Simone Weil afirmó que existía una estrecha relación entre la derrota y la verdad. La frase sintetiza con precisión la angustiosa encrucijada por la que atraviesa el Gobierno y la coalición que lo apoya, a quienes, junto con la derrota, se les aparecieron no una, sino varias verdades incómodas.
La más patente, pero no la única derrota del Gobierno, es la que sufrió el 4-S. El Presidente tiene responsabilidad en ella al no haberse jugado para frenar las demasías de la Convención y haberse comprometido más de la cuenta en la campaña. En un primer momento, La Moneda exteriorizó que el revés no representaba más que la pérdida de una oportunidad, pero que no habría merma en el poder de unas autoridades recién elegidas, de modo que no se necesitaría cambiar el rumbo, sino solo la velocidad. Aún hoy algunos personeros oficialistas continúan repitiendo, como un mantra inútil, que no se ha renunciado al programa ni a la agenda, como si la política se tratara de abrazar o renunciar creencias y no de lograr realizaciones.
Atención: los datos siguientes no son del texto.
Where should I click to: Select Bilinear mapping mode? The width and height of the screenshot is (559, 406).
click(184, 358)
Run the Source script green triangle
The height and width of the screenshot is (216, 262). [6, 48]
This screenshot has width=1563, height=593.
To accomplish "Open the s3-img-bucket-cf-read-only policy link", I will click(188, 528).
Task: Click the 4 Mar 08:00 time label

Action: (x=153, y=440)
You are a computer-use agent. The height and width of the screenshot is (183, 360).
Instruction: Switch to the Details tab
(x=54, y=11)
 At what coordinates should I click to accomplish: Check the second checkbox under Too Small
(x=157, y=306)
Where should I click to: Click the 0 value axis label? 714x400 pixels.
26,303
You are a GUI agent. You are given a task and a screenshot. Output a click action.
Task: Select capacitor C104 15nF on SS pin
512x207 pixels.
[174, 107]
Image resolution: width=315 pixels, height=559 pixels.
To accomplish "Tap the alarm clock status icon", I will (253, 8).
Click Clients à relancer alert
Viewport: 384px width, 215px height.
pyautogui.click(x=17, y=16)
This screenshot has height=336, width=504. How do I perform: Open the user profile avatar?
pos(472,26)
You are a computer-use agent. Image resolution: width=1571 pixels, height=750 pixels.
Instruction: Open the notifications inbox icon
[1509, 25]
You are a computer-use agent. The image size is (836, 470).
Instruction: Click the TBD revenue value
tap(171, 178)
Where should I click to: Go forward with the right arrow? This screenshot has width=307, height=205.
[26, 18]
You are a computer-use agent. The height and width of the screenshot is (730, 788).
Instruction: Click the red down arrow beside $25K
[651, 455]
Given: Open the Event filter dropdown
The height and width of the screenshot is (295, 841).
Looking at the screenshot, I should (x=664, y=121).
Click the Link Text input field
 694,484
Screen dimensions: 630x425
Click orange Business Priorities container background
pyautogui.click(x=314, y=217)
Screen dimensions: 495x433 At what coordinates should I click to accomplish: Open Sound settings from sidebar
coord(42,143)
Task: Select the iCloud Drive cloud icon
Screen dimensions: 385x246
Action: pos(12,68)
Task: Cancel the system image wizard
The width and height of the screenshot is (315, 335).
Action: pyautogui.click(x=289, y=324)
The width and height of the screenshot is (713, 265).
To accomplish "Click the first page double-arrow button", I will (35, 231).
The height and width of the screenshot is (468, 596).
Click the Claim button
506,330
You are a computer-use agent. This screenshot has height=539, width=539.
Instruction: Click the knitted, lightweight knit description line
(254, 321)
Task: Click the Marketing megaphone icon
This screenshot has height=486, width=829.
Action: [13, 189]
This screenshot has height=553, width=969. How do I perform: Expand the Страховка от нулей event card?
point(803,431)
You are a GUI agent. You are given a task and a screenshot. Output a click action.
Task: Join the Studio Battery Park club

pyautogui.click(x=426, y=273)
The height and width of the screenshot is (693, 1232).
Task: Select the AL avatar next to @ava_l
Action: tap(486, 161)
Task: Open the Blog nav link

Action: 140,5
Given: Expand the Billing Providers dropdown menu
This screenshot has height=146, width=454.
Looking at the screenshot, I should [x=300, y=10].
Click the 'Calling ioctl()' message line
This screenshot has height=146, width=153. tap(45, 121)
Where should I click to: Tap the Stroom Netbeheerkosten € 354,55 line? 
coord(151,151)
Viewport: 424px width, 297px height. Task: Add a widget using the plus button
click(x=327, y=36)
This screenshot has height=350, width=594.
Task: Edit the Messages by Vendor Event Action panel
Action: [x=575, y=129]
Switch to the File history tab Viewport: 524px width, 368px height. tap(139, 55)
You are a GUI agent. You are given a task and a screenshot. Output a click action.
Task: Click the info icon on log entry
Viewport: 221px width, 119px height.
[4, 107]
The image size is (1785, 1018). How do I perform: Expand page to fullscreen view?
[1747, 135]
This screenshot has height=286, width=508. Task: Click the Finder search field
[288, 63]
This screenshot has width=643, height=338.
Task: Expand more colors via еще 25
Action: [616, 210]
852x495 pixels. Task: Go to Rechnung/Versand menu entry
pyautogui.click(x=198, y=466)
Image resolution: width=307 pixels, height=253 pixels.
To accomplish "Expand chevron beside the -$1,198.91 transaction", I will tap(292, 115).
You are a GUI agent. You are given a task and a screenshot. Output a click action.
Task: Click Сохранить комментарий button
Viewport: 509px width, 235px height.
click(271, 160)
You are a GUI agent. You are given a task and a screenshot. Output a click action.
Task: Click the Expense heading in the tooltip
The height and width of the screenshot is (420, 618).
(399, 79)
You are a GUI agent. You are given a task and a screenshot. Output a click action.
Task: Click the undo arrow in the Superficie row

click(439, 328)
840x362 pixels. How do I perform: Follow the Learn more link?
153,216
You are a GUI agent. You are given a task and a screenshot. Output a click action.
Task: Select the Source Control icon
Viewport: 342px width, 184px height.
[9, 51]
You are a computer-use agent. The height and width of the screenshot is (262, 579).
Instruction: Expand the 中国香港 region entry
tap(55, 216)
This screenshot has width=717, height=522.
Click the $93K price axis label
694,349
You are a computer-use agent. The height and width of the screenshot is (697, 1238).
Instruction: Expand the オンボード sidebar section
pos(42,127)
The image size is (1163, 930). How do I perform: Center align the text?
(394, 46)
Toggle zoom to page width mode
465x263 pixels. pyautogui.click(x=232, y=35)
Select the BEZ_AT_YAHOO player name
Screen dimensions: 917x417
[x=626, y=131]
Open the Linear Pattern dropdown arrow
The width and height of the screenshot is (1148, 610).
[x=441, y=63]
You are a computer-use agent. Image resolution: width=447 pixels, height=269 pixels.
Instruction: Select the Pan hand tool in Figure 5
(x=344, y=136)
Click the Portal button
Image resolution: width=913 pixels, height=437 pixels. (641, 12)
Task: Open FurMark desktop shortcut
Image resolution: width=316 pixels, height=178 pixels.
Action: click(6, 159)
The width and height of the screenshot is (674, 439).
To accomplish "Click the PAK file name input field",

Pero la derrota se ha demostrado como algo más que un bache en el camino. Más que una piedra que se tenga que vadear, esta parece haberse incrustado en la carne del caminante y amenaza con tenerlo cojeando por largo tiempo. Es que el documento que se plebiscitó, más que una Constitución —que suelen ser textos jurídicos, reglas vinculantes del ámbito político—, era un manifiesto pletórico de declaraciones que reflejaban un modo de ver el mundo, una simbología y hasta una estética que identifica a una parte de Chile. Por ello, cuando se derrotó esa verdadera proclama política identitaria, se rechazó algo más que una fórmula constitucional apoyada por una coalición política. Se repudió el ideario completo que identifica y sustenta a ese sector político. El presidente del PC sostuvo que había sido una derrota electoral, pero no una política. Va quedando claro que se trató de una derrota no solo electoral y política, sino también una cultural.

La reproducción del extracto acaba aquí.